Die Männer sagten gleichzeitig: Wie Navarra mit ihr vorwärts drängt! Der gebotene Abstand zwischen ihnen und Karl dem Neunten verringert sich in unschicklicher Art. Dieser unkundige Henri kann sein Schicksal nicht erwarten. Außerdem ist er der einzige, der es nicht kennt. Wir alle sind aufgeklärt über seine liebe Frau. Unter dem Überwurf ihres Kleides trägt sie Taschen, und in jeder ist das Herz eines getöteten Liebhabers. An Liebe gestorben, wenn Sie wollen. Doch: es kommt vor, und glauben Sie es nicht, dann glaubt es der nächste. Andererseits, warum sollte sie nicht von ihrer klugen Mutter gelernt haben, Tränke zu mischen? Leiser, bitte! Madame Catherine ist die einzige, die nicht hier ist, aber grade sie hört alles.

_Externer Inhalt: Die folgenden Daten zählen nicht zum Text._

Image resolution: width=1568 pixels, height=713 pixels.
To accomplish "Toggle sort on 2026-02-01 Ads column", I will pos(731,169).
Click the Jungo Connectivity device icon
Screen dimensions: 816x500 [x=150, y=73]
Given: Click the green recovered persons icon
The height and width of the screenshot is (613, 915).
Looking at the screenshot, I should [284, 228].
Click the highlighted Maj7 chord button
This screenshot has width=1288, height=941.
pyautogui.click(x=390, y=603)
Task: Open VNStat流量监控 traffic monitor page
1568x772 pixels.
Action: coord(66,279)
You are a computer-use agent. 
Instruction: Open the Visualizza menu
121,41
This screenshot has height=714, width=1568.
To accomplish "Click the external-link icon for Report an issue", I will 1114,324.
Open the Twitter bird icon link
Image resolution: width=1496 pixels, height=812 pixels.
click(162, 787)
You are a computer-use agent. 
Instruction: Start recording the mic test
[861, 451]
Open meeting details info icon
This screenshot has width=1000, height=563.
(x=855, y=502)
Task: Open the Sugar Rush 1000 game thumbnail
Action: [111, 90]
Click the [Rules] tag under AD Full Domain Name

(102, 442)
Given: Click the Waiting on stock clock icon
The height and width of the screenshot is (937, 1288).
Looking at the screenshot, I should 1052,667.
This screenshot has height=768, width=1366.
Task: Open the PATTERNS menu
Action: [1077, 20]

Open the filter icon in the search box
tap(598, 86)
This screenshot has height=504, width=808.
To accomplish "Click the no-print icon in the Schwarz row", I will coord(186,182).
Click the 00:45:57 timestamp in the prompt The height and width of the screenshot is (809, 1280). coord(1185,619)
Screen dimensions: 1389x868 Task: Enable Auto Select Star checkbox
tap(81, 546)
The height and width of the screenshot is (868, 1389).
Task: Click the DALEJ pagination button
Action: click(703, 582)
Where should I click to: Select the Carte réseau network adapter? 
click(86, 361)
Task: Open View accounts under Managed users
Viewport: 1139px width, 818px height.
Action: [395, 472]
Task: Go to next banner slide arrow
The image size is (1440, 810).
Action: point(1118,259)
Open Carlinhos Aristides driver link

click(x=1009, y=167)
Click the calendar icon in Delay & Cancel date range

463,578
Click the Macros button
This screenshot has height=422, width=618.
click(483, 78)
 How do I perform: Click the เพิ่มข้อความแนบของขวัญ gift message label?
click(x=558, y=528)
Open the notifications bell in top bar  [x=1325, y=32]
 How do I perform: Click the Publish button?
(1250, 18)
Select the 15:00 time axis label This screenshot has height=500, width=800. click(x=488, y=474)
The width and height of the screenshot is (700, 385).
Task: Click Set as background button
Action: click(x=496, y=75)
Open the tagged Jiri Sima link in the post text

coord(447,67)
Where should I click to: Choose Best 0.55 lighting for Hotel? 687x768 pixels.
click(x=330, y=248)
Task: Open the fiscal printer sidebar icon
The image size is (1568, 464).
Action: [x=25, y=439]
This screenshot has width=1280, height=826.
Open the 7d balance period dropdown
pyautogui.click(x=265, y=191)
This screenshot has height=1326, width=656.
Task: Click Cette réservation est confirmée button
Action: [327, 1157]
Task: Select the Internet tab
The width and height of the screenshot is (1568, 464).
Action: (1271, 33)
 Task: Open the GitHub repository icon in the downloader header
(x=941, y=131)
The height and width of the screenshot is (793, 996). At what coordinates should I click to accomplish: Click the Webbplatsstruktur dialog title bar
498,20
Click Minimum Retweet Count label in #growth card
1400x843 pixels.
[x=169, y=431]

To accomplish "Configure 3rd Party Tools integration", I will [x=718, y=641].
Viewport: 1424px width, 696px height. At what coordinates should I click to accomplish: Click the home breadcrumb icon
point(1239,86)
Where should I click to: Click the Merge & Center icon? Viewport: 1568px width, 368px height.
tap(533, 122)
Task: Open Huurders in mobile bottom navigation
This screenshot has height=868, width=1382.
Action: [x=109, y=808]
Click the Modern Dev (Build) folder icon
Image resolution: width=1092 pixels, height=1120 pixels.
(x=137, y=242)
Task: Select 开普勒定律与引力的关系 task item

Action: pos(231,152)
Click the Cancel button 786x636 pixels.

Dazwischen wieder die Frauen: Der Herzog von Guise! Also doch zur Hochzeit pünktlich zurück. Dann kann es ja wieder angehn. Aber nein! Wissen Sie denn nicht? Sie ist doch jetzt verschossen in den schönen La Mole. Da kommt er. Der wievielte ist er bei ihr? Den ersten hatte sie mit elf Jahren. Ich halte es immer meinem Mann vor, damit er einsieht, daß es schlimmere gibt als mich.
Die Männer rügten nochmals die Verletzung des gebotenen Abstandes. Navarra wird König und Kardinal noch überrennen, von ihm ist allerhand zu erwarten. Wieviel könnte man ihm eigentlich mit ruhigem Gewissen Geld leihen auf sein mächtiges Königreich? Einen Sack, so hoch wie er selbst! Mein Lieber, Sie sind boshaft. Wenn der Sack nicht höher wäre als der König! Und der ist auch noch Protestant.
Damen vom Hof flüstern in ihrem Gestühl: Hat Haus Frankreich es nötig gehabt, einen Hugenotten herbeizuholen? Urteilen Sie selbst, meine Liebe, ob die Eile, in der es geschah, anständig anmutet — oder auch nur unverdächtig. Die Erlaubnis des Papstes ist auffallend plötzlich eingegangen, nachdem man vorher immer gehört hatte, Seine Heiligkeit verbiete die Heirat. Wenn Sie es durchaus wollen, vertraue ich Ihnen an, daß niemand das päpstliche Breve mit Augen erblickt hat. Nur ein Brief des Botschafters ist eingetroffen aus Rom — angenommen, er wäre tatsächlich in Rom geschrieben worden und nicht eher unter der Aufsicht von Madame Catherine verfaßt.
Herren vom Hof raunten gleich daneben: Man wird den Eindruck nicht los, daß hinter allem die Königinmutter steckt. Ihre Pläne sind noch dunkel, aber der Sinn wird vielleicht früher aufgehen, als wir denken — und auch furchtbarer. Karl der Neunte hat den Protestanten de la Nou an die Spitze von Truppen gestellt, die den Spaniern die Festung Mons entreißen sollen. De la Noue wird von den Seinen grade die Kriegstüchtigen mitnehmen, und dem Admiral in Paris werden sie fehlen. Es geht Undurchsichtiges vor. Man darf nichts verraten. Auch nichts wissen. Die Hochzeitsfestlichkeiten sollen großartig werden.
Hierüber waren die Damen sich ebenso einig — aber sowohl den Damen als den Herren aller vertretenen Stände verschlug es die Rede, da sie bemerkten, was dort hinten im Chor der Kirche vorging. Anstatt an der Messe teilzunehmen, entfernte sich der König von Navarra, ließ seine junge Königin stehen und suchte eine Hintertür, mit ihm seine protestantischen Herren. Obwohl es zu erwarten gewesen war, erregte es Skandal. Jeder weiß, daß beim ersten Wort der Messe der Teufel den Schwanz einklemmt, aber könnte er nicht den Anstand wahren und dableiben? Nur gut, daß man sich alle einzeln gemerkt hat. Diese Herausforderungen werden nicht mehr lange dauern.